Unfortunately if you had to do this in software development the results would be catastrophic. To understand this better we first need to understand the nature of software development. When one developer is in a team, let’s call him Bob, he is familiar with all the code, and if he is smart enough, any technical questions can be answered either by Google or by himself since he wrote all the code. When Sam, another developer, is introduced to the team he will need to become familiar with the code produced by Bob. Sam then starts to produce his own code and thus introducing some aspects of the system which Bob isn’t familiar with. In this case you’ll need both Bob and Sam to answer the technical questions. This also means that Bob and Sam need to constantly share ideas between themselves, thus periodically interrupting each other.

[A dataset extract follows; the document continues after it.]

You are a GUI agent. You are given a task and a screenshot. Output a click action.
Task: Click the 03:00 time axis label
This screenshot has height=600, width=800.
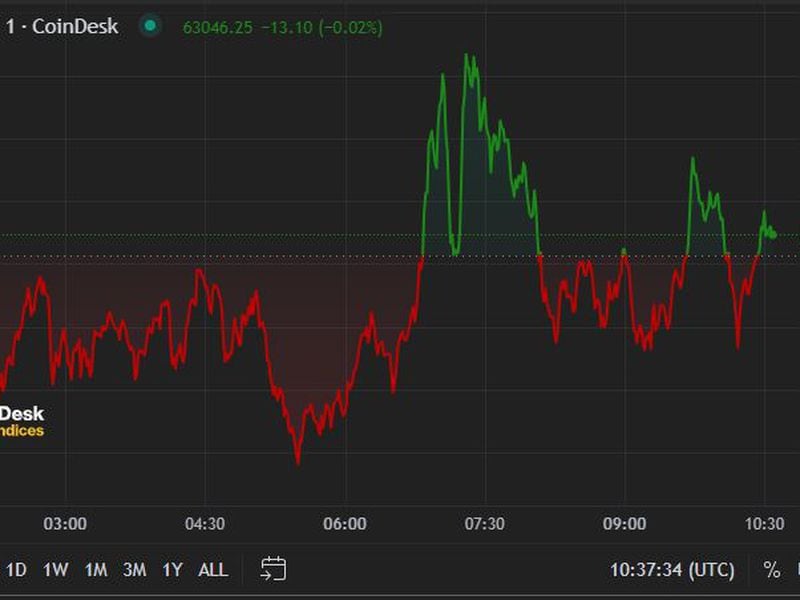(66, 524)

In order to get their job done Bob and Sam need to store loads of information in their short-term memory including:

  • Variable names
  • Method names
  • Commonly used API calls
  • Other parts of the system which might be effected by the code they are updating
  • Race conditions
  • etc…

This also means that when Bob gets interrupted by Sam, Bob has to stop what he is doing to reply to Sam, then needs to start getting himself back in “the zone” and makes sure he re-obtains all the required information i.e. time is wasted on context switching. Let us assume that Bob needs 4 mins to get back all the required information stored in his short-term memory and let us also assume that Bob has to interrupt every other team member 4 times a day. Plotting this information we get the graph below:

Graph showing the number of hours on the y-axis against the number of developers in a team on the x-axis. The blue line shows the total number of hours of work per day, while the orange line shows time wasted on context switching.

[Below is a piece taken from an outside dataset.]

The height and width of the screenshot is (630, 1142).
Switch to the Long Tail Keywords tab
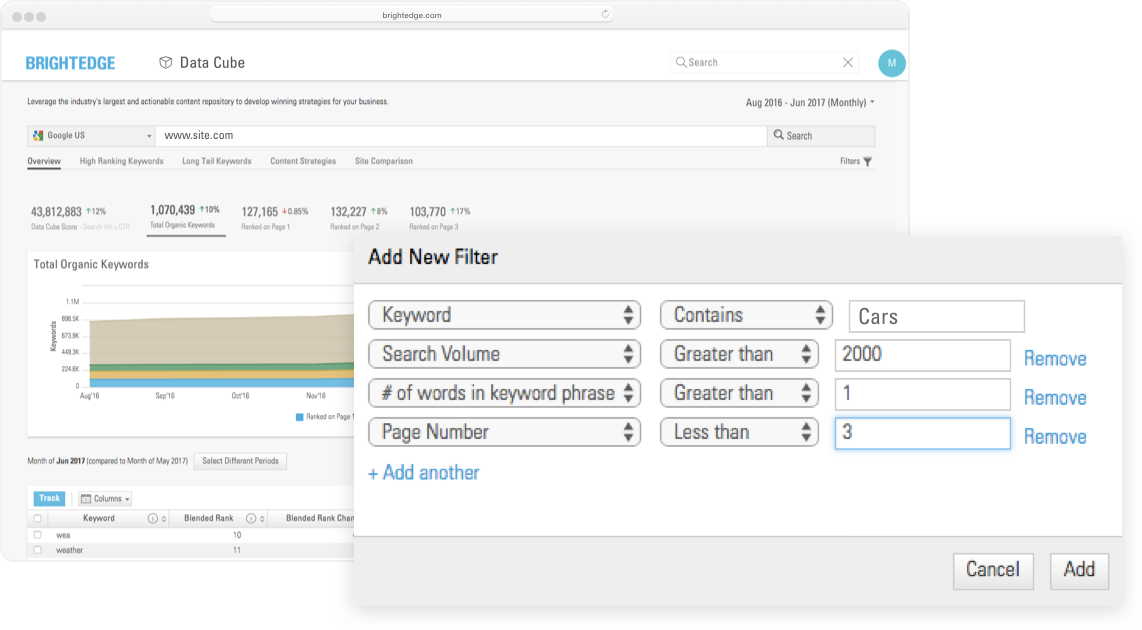tap(216, 161)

As you can see when 31 members join the team no work will get done because everyone is getting too many interruptions.

But wait… this is not entirely correct first of all I pulled out the numbers out of a hat and secondly we are basing this on the fact that Bob had to ask all his team mates 4 questions a day. One can argue that you can limit the number of interruptions by adding documentation thus Bob can refer to the documentation instead of interrupting Sam. However when adding more team members this doesn’t only affect the number of interruptions, but also has an impact on:

  • Decisions that need to be taken as a team are greatly affected, sometimes it’s hard to get an idea agreed by 3 developers, let alone by 31.
  • There is a great overhead to induce 31 developers.
  • Time spent in meetings is also greatly affected. If 31 developers speak for 2 mins each, you get a scrum meeting which lasts slightly longer than an hour.
  • To create documentation you might need to consult with 31 developers.
  • And I don’t even want to think what a nightmare it will be to plan the tasks and manage a team of 31 developers.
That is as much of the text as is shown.